Canım kızım, cadı kızım =)
Kızım öyle fotoğraflarda göründüğü gibi doğduğundan beri bu koltuklarda gülücük saçmıyor. Tam 4 ay sürdü büyük çilemiz.
4 ay, neredeyse haftada 4-5 gün arabayla bir dram yaşadık. Sinir harbi, üzüntü, çocuk yırtınır, anne baba didişir.
Sonraki aylarda git gide azalan, arada ataklarda coşan bir isyan ile oturdu koltuğa hep ama 4-5 aydan beri bir daha hiç eskisi kadar kötü olmadı durum.
Kızım bugüne kadar oto koltuksuz hiçbir yere gitmedi. Bugün 18 aylık ve artık arabamız yok. Aylarca binmediği oluyor. Bazen hastalıkta taksiyle hastaneye gidip geliyoruz o kadar. Ama kuralı da koltuğu da iyi biliyor artık. Ne zaman düüt düüüt o zaman koltuk var. Bunu biliyor.
Ebeveynliğin kolay kısmı çok sevmek. Deli deli seviyoruz hepimiz. Ama korumak, kollamak zor olan kısmı. Hayır demek, kurallar koymak, ve onun sağlıkla yaşayan bir insan olarak hayatta kalmasını sağlamak gibi sıkıcı ödevlerimiz var.

**Veri Kayıtları**
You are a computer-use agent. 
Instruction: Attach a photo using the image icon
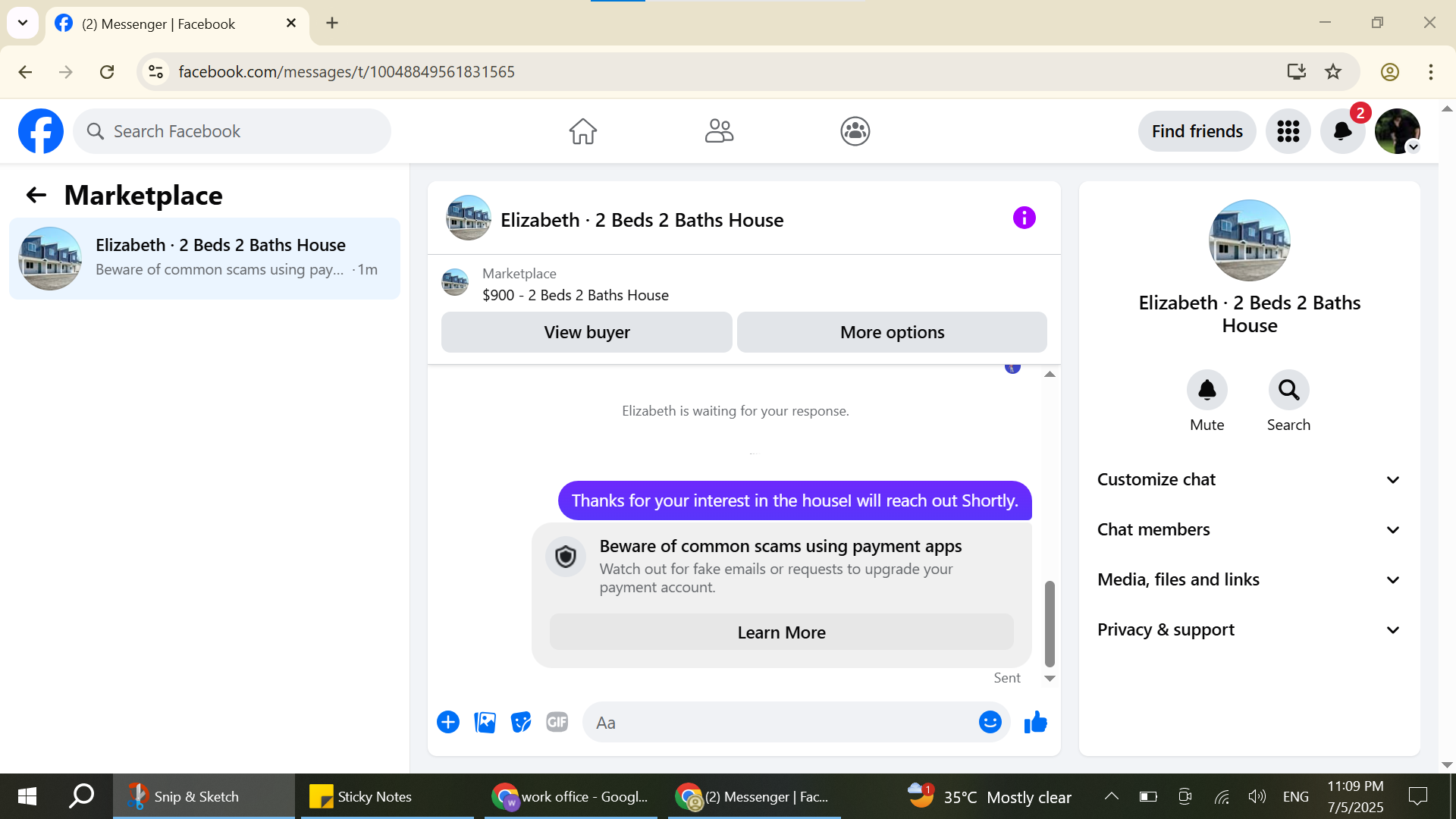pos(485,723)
--
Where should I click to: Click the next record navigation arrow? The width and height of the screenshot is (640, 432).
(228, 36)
--
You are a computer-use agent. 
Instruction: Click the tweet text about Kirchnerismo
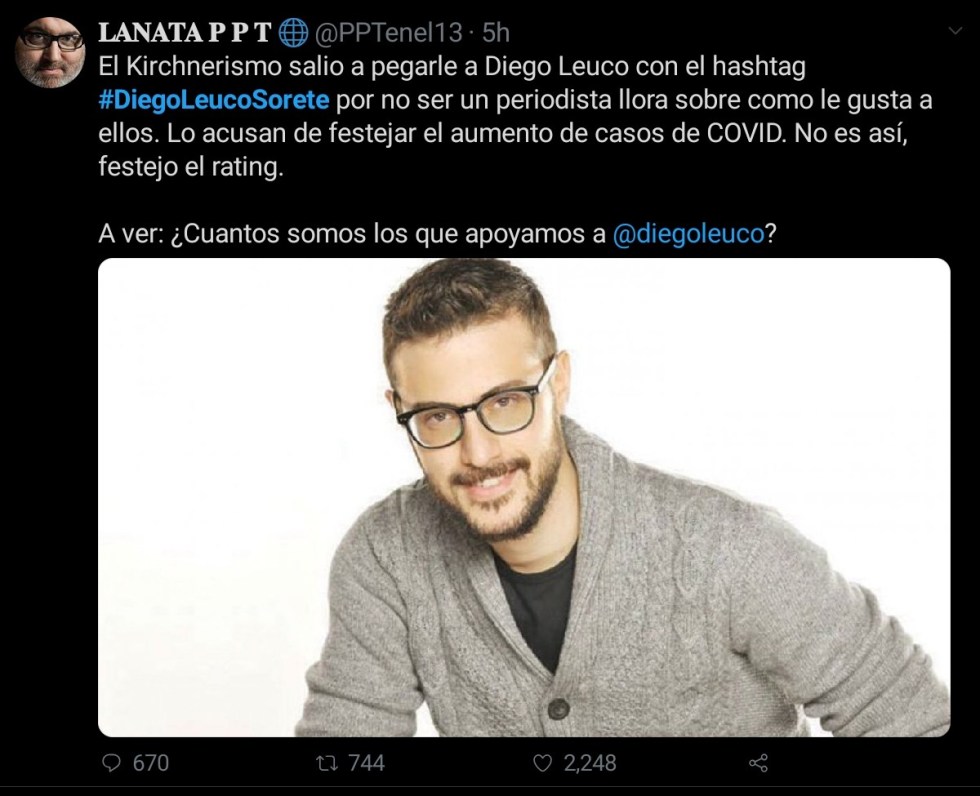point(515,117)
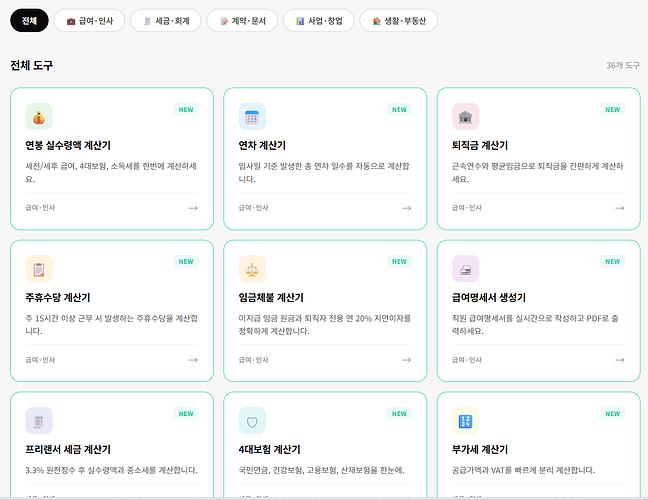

**Çözülecek Görevler**
1. Oto koltuğu hakkındaki metne göre kız bugün kaç aylık?
2. Oto koltuğu hakkındaki metni kaldığı yerden sürdürün.

**Verilen Yanıtlar**
1. Kız bugün 18 aylık.

2.
Kızım, henüz doğduğundan habersizken başladı oto koltuğunda oturmaya. İlk 15-20 gün gık demedi, dünyadan habersizdi ama ne zaman ayıldı, o zaman ben kafayı yedim.
Benim için araba olmazsa olmazdı. Asla eşimi beklemeden kendim bir şeyleri halletmemin anahtarıydı. Aile ziyaretlerini kolaylaştırdığı, acil durumlarda imdadıma yetiştiği ve kimseye eyvallahım olmama halini sunduğu için bayılırım araba sürmeye. Kızım doğduğunda da hemen geçtim direksiyona, aldım arka koltuğa bir büyük ayna. Güle oynaya çıktım trafiğe.
Kaygılar bastı, zorlandım, endişelendim. Arkada tıkanır da duymazsam diye beş yüz kere radyoyu kapatıp nefesini dinledim. Elimle yoklayıp uyandırdım çocuğu. O uyanmış bebe çığlığı ile gittim kalan yolu, bilen bilir… Ama hiç vazgeçmedim.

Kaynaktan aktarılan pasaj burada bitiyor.